■ **Required task**
Copy out each line below that contains the word "arrow". Case counts.

■ **Data shown**
********************

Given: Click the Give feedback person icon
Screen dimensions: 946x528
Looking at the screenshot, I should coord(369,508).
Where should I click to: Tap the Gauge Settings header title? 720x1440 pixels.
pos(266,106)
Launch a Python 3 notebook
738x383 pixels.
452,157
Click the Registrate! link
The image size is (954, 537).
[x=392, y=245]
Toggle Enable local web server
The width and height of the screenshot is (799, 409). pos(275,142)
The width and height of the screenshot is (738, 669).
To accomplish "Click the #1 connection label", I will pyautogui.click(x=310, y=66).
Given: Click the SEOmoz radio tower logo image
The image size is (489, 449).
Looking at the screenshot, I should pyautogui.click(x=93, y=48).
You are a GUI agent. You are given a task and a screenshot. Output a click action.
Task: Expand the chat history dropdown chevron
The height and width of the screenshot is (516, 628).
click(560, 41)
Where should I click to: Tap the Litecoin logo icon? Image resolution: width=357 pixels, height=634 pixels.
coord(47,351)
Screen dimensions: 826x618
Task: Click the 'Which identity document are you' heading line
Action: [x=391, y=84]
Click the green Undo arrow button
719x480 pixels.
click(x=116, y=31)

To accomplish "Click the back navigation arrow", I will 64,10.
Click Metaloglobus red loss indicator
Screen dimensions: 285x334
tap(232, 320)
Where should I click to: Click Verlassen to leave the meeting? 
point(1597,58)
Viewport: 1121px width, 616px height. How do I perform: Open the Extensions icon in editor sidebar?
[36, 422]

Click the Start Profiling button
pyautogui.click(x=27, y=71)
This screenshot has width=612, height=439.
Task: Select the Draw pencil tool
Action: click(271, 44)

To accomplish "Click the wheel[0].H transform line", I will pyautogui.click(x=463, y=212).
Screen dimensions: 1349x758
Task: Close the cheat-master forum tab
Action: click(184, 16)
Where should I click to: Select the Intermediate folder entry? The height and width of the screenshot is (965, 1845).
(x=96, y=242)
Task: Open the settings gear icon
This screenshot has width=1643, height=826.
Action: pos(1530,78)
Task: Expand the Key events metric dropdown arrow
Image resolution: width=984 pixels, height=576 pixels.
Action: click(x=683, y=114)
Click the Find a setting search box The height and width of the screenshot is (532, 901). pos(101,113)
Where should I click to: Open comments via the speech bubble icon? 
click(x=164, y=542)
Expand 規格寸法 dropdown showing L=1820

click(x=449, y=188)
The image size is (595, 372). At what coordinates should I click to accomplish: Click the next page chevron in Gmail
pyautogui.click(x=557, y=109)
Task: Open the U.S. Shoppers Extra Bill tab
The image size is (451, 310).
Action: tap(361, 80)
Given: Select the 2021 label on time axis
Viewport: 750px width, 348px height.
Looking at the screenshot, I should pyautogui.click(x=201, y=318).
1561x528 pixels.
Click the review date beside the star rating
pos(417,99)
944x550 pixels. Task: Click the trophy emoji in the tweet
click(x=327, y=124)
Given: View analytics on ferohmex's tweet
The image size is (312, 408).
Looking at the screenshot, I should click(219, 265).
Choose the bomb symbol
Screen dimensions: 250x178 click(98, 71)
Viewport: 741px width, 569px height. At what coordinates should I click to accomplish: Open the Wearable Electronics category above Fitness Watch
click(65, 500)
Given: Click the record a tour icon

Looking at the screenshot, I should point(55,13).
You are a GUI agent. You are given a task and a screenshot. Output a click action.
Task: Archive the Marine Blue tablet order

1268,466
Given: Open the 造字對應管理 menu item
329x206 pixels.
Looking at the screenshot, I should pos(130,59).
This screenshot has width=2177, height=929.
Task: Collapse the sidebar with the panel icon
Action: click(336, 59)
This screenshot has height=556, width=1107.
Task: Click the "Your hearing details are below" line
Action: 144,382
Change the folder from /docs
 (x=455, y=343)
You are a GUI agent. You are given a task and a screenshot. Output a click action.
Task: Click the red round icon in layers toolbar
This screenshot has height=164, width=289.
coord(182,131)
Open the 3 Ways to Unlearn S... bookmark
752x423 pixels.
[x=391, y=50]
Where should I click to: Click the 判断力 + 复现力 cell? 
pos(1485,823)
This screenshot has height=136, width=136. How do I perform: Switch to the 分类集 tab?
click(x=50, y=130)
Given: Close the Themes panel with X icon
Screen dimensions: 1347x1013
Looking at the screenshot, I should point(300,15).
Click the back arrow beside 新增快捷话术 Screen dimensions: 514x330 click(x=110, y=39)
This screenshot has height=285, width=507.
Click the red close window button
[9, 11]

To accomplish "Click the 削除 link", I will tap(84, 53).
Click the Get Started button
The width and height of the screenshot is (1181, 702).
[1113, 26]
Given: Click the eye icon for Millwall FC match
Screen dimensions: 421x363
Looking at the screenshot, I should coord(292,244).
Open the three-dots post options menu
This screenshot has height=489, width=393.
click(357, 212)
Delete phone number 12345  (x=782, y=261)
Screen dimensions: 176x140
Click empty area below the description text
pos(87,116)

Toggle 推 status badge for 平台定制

********************

■ **Full response**
Click the green Undo arrow button
To accomplish "Click the back navigation arrow", I will 64,10.
Task: Expand the Key events metric dropdown arrow
Click the back arrow beside 新增快捷话术 Screen dimensions: 514x330 click(x=110, y=39)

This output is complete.